Just think about what the publishers are giving up by doing these deals. All that traffic and a slew of Google-juicing inbound links could have been coming to their site. Competitors to the Guardian and WSJ, who will probably be reluctant to drive up traffic at a rival, might not link to it, but almost certainly would have if the excerpt were on a book publisher’s or author’s site. The publishers have given up the potential to get email names — perhaps hundreds of thousands of them or more — in exchange for the privilege of reading a bit beyond the first chapter or some other perk. The publisher hosting the content could aggressively upsell the book or ebook, and be driving traffic to their retailer partners, which gets them both goodwill and affiliate revenue. (How far would that affiliate revenue go toward covering any licensing fee they collected?)

Excerpts of major book releases are, in and of themselves, news events that many entities would want to “cover” and would happily link to. In the world of the web, the hosting brand is often of trivial importance, particularly when they aren’t the “source” of the content itself. Sure, people factor the Guardian brand’s credibility into their evaluation of a political story or the Wall Street Journal’s expertise for a financial or business story. But for this book excerpt? The only name that counts is Harper Lee! And the most authentic place to get her content is either from her publisher or her own branded website.

This example writes large that publishers need to reconsider their strategy and tactics around serialization. This is “content marketing” in its purest form. Penguin Random House and HarperCollins are both forward-thinking companies with a lot of digital chops. But, on this one, they’ve underscored that book publishers are often stuck in old models that need to be rethought.
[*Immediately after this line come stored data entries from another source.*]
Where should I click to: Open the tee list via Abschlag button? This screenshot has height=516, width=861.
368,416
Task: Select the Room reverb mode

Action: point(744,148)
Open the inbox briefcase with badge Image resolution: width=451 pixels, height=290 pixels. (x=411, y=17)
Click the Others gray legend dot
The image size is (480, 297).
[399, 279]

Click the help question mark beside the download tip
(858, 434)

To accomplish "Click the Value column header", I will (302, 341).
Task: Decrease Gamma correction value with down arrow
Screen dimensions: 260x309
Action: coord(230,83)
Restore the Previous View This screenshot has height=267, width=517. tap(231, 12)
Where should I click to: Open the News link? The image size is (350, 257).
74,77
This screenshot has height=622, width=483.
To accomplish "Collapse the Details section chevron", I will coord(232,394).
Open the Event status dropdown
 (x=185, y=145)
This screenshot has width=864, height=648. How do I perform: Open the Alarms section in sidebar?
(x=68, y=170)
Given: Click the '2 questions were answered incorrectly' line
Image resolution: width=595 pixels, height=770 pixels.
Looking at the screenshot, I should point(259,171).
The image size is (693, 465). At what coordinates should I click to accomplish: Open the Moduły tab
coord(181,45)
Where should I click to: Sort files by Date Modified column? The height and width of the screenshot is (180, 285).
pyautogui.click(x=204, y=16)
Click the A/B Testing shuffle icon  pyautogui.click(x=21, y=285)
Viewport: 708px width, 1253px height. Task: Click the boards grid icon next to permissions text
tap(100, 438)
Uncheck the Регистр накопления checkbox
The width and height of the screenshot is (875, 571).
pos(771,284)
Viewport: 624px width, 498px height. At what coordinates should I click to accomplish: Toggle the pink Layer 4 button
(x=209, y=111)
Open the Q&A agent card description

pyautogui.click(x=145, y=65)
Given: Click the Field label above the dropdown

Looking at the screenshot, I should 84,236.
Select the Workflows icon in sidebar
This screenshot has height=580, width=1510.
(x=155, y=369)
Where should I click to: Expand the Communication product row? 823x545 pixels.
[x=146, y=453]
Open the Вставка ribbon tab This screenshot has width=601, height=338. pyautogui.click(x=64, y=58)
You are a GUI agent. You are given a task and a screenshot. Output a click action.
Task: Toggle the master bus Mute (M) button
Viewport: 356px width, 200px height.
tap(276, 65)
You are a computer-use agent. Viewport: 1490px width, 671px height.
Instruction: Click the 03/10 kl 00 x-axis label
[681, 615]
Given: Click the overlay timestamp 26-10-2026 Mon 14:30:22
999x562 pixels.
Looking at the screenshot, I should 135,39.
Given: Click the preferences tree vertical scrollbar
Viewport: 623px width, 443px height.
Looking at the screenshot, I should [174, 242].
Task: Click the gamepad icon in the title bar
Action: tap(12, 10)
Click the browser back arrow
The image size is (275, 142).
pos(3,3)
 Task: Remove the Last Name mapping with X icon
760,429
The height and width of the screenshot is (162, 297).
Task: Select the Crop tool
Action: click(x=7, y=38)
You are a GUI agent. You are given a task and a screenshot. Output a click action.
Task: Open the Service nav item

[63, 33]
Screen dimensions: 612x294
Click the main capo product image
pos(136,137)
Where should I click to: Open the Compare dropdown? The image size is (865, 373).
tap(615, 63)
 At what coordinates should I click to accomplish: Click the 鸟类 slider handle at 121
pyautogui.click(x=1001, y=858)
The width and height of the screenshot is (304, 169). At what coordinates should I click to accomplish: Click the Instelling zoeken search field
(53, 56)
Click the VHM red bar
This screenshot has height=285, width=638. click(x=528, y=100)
It should be acknowledged that the simple purity of this lesson is muddied a bit because the Wall Street Journal excerpt might well live behind a pay wall. On the one hand, that means fewer people will see it from outside their normal base. (But it’s a weak pay wall; if you Google any WSJ headline, you can see that story without the pay wall.) But the point remains. The appearance of this excerpt will be big news that should generate all sorts of ancillary benefits to the publisher and author. Those benefits will be lost, or at least substantially reduced, by sticking to this 20th century strategy.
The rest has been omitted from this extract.